Grassadonia: Nel modo in cui ci approcciamo ai personaggi, che a volte traggono spunto da persone veramente esistite, non c’è mai un pregiudizio. Sono esseri umani che sono andati in contro a un determinato destino, in questo caso un destino votato alla criminalità e al male, però sono esseri umani come noi. Questo per noi è importante: non ci deve essere un intento predeterminato quando ti approcci agli esseri umani che intendi provare a conoscere, anche nella loro quotidianità. Denaro era una persona votata al male, ma estremamente intelligente, una persona forgiata da un certo mondo. Il problema che si pone è proprio sulla natura di quel mondo. Spesso accade che questi personaggi incarnino il male in una dimensione che, alla fine, è paradossalmente più dignitosa del mondo che li circonda.
Piazza: Noi ricordiamo spesso una frase di Giovanni Falcone che è importante. Diceva: attenzione a chiamarli mostri, a usare parole come piovra, cancro, perché questi signori ci rassomigliano e dobbiamo capire in che modo ci rassomigliano per capire, per combatterli. E questo è tanto più vero con una personalità come quella di Matteo Messina Denaro, che aveva abitudini borghesi, aveva amici borghesi, appunto giocava alla PlayStation, cosa che non ci siamo inventati. Le cose anche più ridicole, miserabili, o semplicemente banali e quotidiane di lui e della sua famiglia le abbiamo studiate dalle informazioni che erano a disposizione di tutti. È importante perché questo rassomigliarci diventa inquietante, anche disturbante.

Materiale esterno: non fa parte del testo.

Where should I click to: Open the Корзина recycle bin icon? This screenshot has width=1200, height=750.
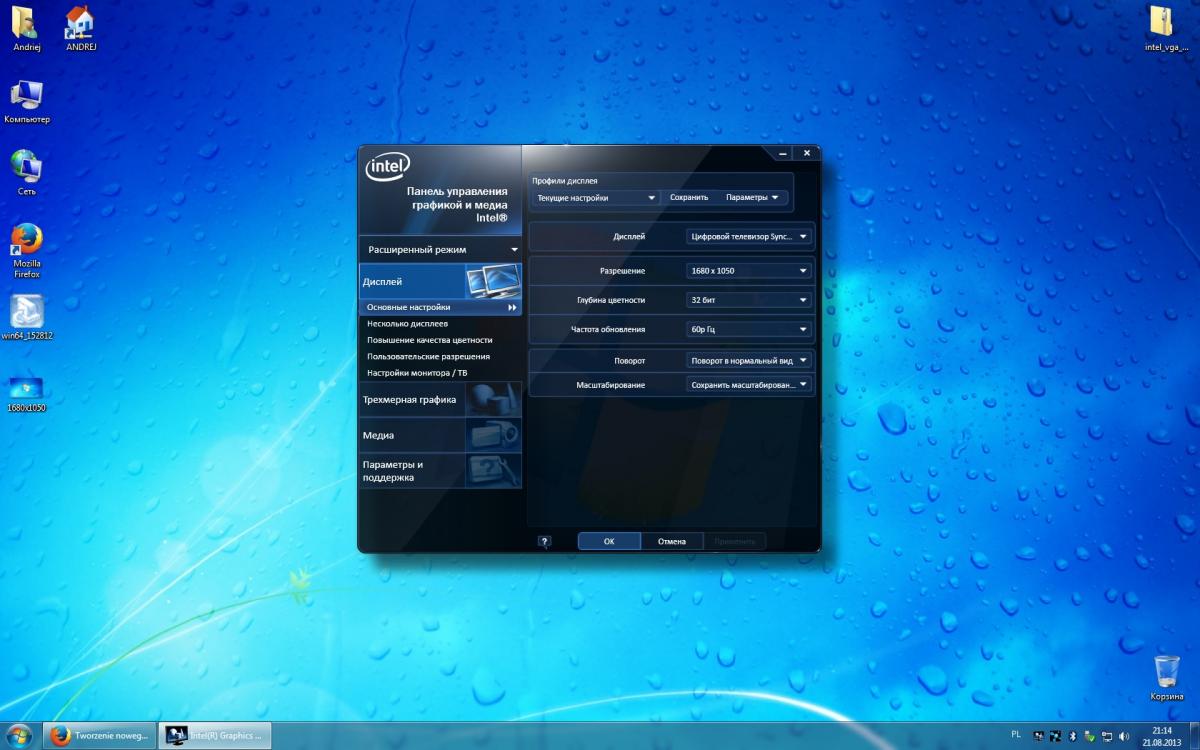coord(1166,671)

Quanto è stato importante avere come protagonisti due dei migliori attori delle rispettive generazioni, come Toni Servillo ed Elio Germano? In che modo li avete coinvolti nella definizione dei personaggi?
Grassadonia: Quando noi abbiamo messo a fuoco questo carteggio avvenuto agli inizi degli anni 2000 tra il latitante e questo ex sindaco del suo paese di origine, noi abbiamo immediatamente parlato con il nostro produttore di Toni Servillo ed Elio Germano, noi pensavamo che il film si dovesse fare con loro. Li abbiamo coinvolti sin dall’inizio nel processo di scrittura e loro hanno portato tutta la loro esperienza, intelligenza e talento nel dare forma e vita ai loro personaggi, in uno scambio costante dalla prima stesura del copione, al set, fino alla visione in montaggio. La loro presenza è stata fondamentale, arricchente. Questa è la fortuna di lavorare con un grande cast.
In che modo riuscite a completarvi a vicenda nel vostro mestiere di autori cinematografici?
Grassadonia: La nostra esperienza insieme nasce da sceneggiatori, lo abbiamo fatto per molti anni. Poi abbiamo deciso che bisognava dare un senso al lavoro che si stava facendo e quindi provare a mettere mano a delle storie, a delle riflessioni, a dei temi che ci stavano a cuore in quanto siciliani, nati e cresciuti negli anni ’80 e ’90, anni duri. Ci è sembrato naturale provare ad esplorare certi tipi di temi e generi. A questo punto, tra di noi c’è una visione comune di fondo che è molto forte, poi ovviamente durante il processo di produzione di un film, che dura tre anni, ci siano conflitti, ma il lavorare insieme e la bellezza di fare cinema è esattamente questo. Confliggi perché deve venire fuori qualcosa che convinca entrambi al cento per cento. Non è un problema di mediazione: una volta vinci tu, una volta vinco io. No. Perché una volta che si confligge si arriva a una nuova determinazione.
Continuerete ad ambientare i vostri film in Sicilia?
Piazza: Può darsi. Progetti da sceneggiatori, non solo da registi. Non so se riusciremo a superare lo Stretto. Per quanto riguarda i temi della criminalità organizzata, per quanto il futuro sia tutto da scrivere, non penso che ci sia bisogno di tornare su questo tema perché ci sembra di avere detto quello che ci stava a cuore di dire attraverso i film già fatti.
Grassadonia. È stata una sorta di immersione e ora c’è una riemersione, anche con un tono più leggero, più grottesco, di commedia. Ci sembra che questo capitolo di Iddu chiuda in maniera chiara la nostra riflessione antropologica e psicologica su certi contesti che conosciamo bene.